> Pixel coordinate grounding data
▽
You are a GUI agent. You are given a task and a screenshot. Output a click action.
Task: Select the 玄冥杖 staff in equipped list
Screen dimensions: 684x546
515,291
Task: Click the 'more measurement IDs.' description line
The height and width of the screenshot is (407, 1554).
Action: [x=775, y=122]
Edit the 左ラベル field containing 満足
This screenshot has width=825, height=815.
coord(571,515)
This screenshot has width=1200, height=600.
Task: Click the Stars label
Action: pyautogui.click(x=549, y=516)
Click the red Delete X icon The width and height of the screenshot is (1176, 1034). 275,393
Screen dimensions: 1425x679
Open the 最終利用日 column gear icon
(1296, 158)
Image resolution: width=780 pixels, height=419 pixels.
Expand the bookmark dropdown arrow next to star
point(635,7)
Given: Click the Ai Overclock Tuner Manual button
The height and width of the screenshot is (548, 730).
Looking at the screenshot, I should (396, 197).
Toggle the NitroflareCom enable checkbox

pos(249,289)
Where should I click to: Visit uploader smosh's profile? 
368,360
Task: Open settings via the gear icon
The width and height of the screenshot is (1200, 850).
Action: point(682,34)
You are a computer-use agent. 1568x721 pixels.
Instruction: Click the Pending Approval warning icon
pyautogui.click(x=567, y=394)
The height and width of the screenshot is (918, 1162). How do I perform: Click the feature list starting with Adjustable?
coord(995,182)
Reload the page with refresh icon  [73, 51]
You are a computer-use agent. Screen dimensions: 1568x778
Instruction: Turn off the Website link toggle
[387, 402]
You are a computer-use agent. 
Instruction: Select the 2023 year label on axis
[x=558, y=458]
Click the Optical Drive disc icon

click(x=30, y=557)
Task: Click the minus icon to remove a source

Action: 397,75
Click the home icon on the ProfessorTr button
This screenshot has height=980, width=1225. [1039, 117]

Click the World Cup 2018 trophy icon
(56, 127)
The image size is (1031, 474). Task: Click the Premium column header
△
> What is needed
Your response should consist solely of the lines from the one containing "You are a computer-use agent. 1568x721" to the end of the entries, both ends included, exactly as they appear.

> Response area
You are a computer-use agent. 1568x721 pixels.
Instruction: Click the Pending Approval warning icon
pyautogui.click(x=567, y=394)
The height and width of the screenshot is (918, 1162). How do I perform: Click the feature list starting with Adjustable?
coord(995,182)
Reload the page with refresh icon  [73, 51]
You are a computer-use agent. Screen dimensions: 1568x778
Instruction: Turn off the Website link toggle
[387, 402]
You are a computer-use agent. 
Instruction: Select the 2023 year label on axis
[x=558, y=458]
Click the Optical Drive disc icon

click(x=30, y=557)
Task: Click the minus icon to remove a source

Action: 397,75
Click the home icon on the ProfessorTr button
This screenshot has height=980, width=1225. [1039, 117]

Click the World Cup 2018 trophy icon
(56, 127)
The image size is (1031, 474). Task: Click the Premium column header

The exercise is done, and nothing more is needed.